___ SELECTED EXCERPT ___

Importantly, alongside its Motion to Dismiss, Defendant attaches two exhibits-both from the Catalog that Plaintiff references-that it contends reserved the right to relocate to online classes both generally and in the event of an emergency. See [Doc. 11, p. 13]; [Doc. 11-1]; [Doc. 11-2].
To attend Mercer, Plaintiff paid approximately $37,508.00 in tuition for the year (approximately $18,754.00 for the spring semester), plus Mandatory Fees, including a $150 Facility and Technology Fee. [Id. at ¶¶ 8, 17]. However, everything changed with the pandemic. Upon transitioning to online classes during the pandemic, Plaintiff claims that she was “denied access to facilities such as libraries, laboratories, computer labs, recitations, and study rooms.” [Id. at ¶ 40]. Plaintiff alleges that Mercer priced the Mandatory fees based on the assumption that it would provide in-person services and allow access to such facilities, but yet, Mercer “has not refunded any portion of the Mandatory Fees it collected from Plaintiff and the members of the Class for the affected semester even though it closed or ceased operating the services and facilities for which the Mandatory Fees were intended to pay.” [ Id. at ¶¶ 42-44]. Likewise, she did not receive a pro-rated refund of her tuition. [Id. at ¶¶ 45, 81].
On top of the $150 Facility and Technology Fee, Plaintiff's Complaint also mentions “Housing Fees of $2,750.00, a Health Insurance Premium of $996.00, and a Lab fee of $125.00.” [Doc. 1, ¶ 8]. However, at one point in her Complaint, she states that Mandatory Fees were $150, and at another point, she calls the $150 facility and technology fees the “Mandatory Fees.” [Id. at ¶¶ 2, 17]. And elsewhere, she alleges that Mercer “has not refunded any portion of the Mandatory Fees.” [Id. at ¶ 44]. Defendant pointed out in its Motion to Dismiss that Plaintiff did not dispute Defendant's assumption that the definition of “Mandatory Fees” refers solely to the $150 facility and technology fee and thus requested that the Court dismiss any claim for any other fee. [Doc. 11, p. 6 n.1]. Defendant is right that Plaintiff did not dispute this definition in her Response, nor did her counsel dispute it at the June 17 hearing. See generally [Doc. 19]; [Doc. 24]. Accordingly, to the extent that Plaintiff intended to bring any other fee claims, the Court DISMISSES them.

___

REQUIRED ACTION 1
For each statement below, say whether it agrees with the court ruling. Answer yes or no and quote the words from the court ruling that decide it.
(a) Plaintiff paid about $18,754.00 in tuition for the spring semester.
(b) Plaintiff's counsel disputed the definition of "Mandatory Fees" at the June 17 hearing.
(c) Defendant attached three exhibits to its Motion to Dismiss.
REQUIRED ACTION 2
Switch "Catalog" to "Student Handbook" in part of the court ruling. Begin at the words "Importantly, alongside its" and stop after "11-1]; [Doc. 11-2].".
REQUIRED ACTION 3
List every charge other than tuition that the court ruling says Plaintiff's Complaint mentions. Give each with its dollar amount.

___ DATA TO EXAMINE ___

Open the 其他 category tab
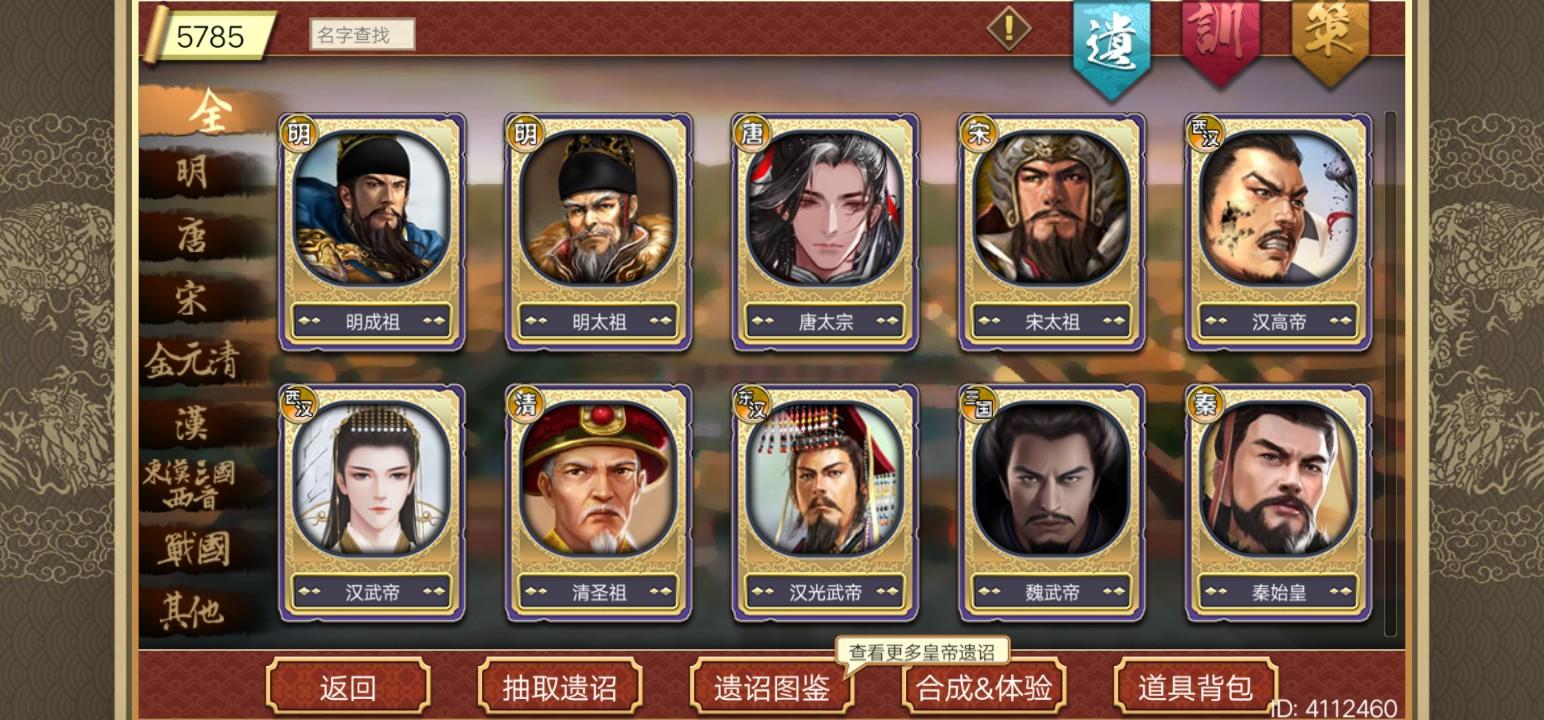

___
___ DATA TO EXAMINE ___

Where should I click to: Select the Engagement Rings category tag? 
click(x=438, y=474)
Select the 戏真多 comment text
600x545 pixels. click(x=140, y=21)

___
___ DATA TO EXAMINE ___

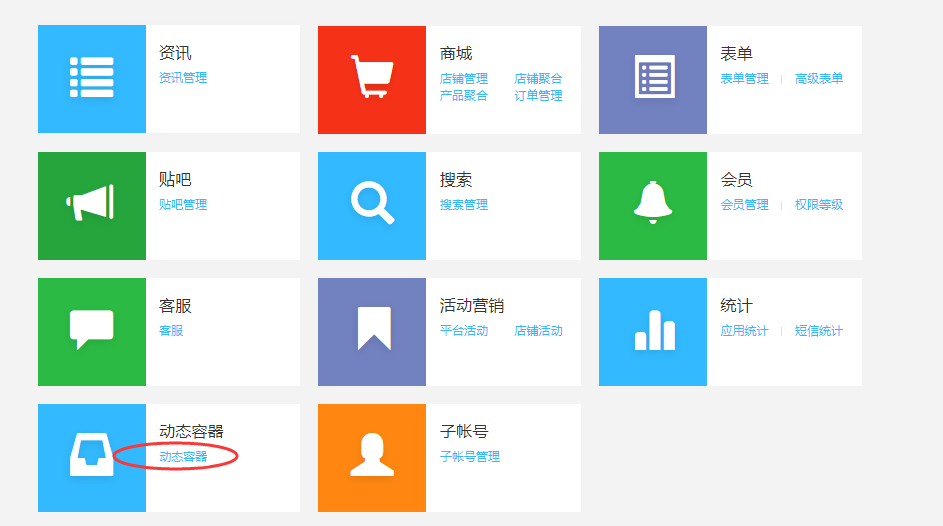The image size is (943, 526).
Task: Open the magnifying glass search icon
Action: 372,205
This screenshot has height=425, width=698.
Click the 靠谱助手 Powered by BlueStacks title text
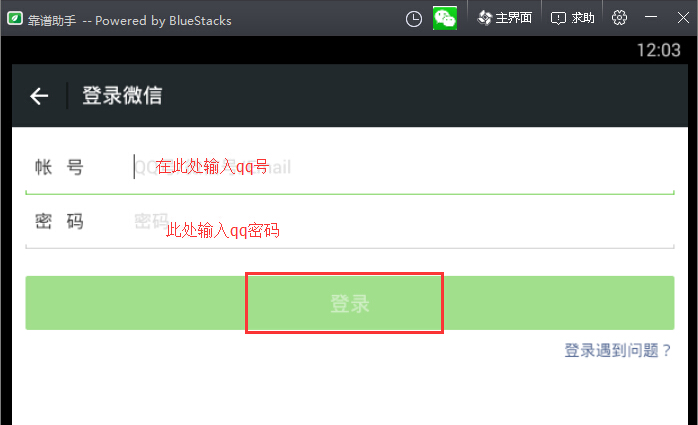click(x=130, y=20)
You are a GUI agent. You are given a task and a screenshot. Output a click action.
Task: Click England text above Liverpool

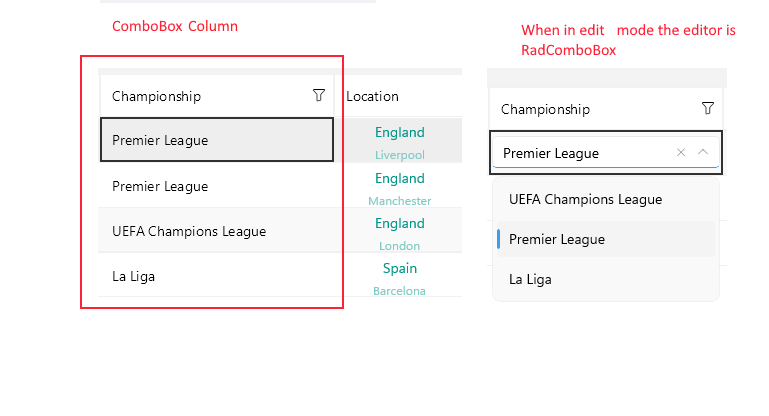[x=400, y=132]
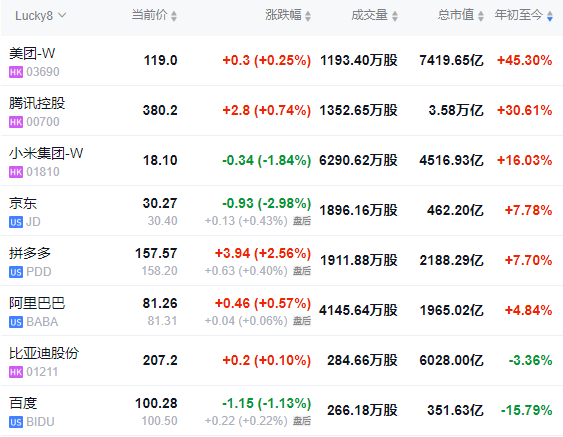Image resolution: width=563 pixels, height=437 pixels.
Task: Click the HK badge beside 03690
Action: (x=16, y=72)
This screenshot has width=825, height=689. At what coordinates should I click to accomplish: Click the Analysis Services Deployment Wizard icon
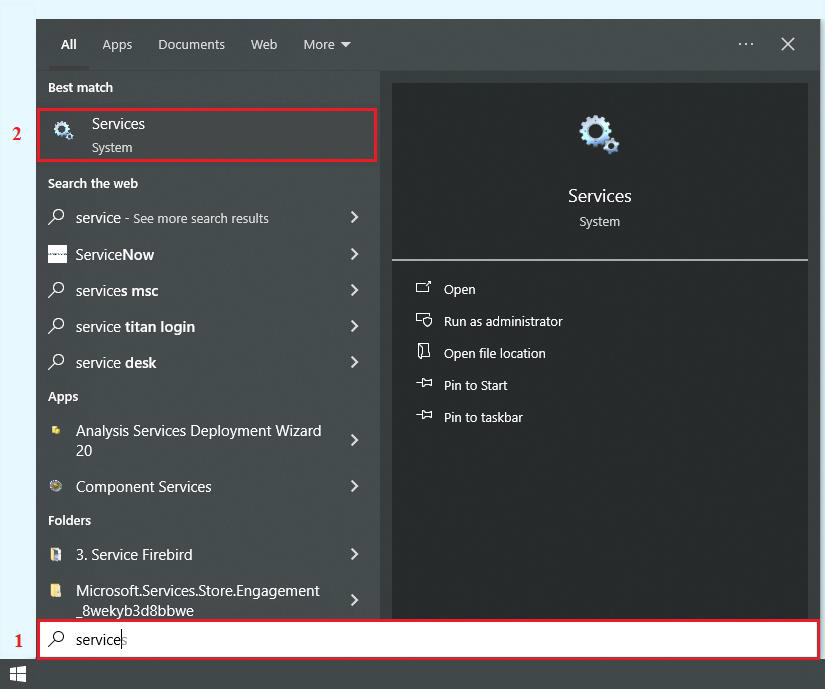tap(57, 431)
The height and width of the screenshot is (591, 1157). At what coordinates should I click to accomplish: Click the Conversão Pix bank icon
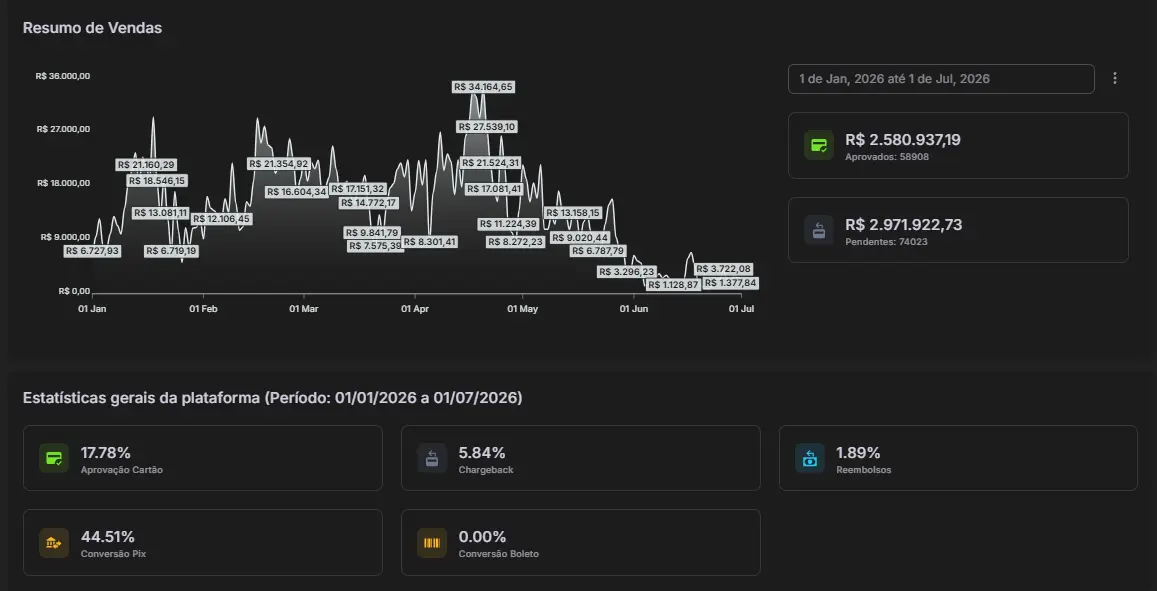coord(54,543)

___

WRITTEN ANSWER 1
(a) Yes: "approximately $18,754.00 for the spring semester"
(b) No: "nor did her counsel dispute it at the June 17 hearing"
(c) No: "Defendant attaches two exhibits"

WRITTEN ANSWER 2
Importantly, alongside its Motion to Dismiss, Defendant attaches two exhibits-both from the Student Handbook that Plaintiff references-that it contends reserved the right to relocate to online classes both generally and in the event of an emergency. See [Doc. 11, p. 13]; [Doc. 11-1]; [Doc. 11-2].

WRITTEN ANSWER 3
Facility and Technology Fee: $150
Housing Fees: $2,750.00
Health Insurance Premium: $996.00
Lab fee: $125.00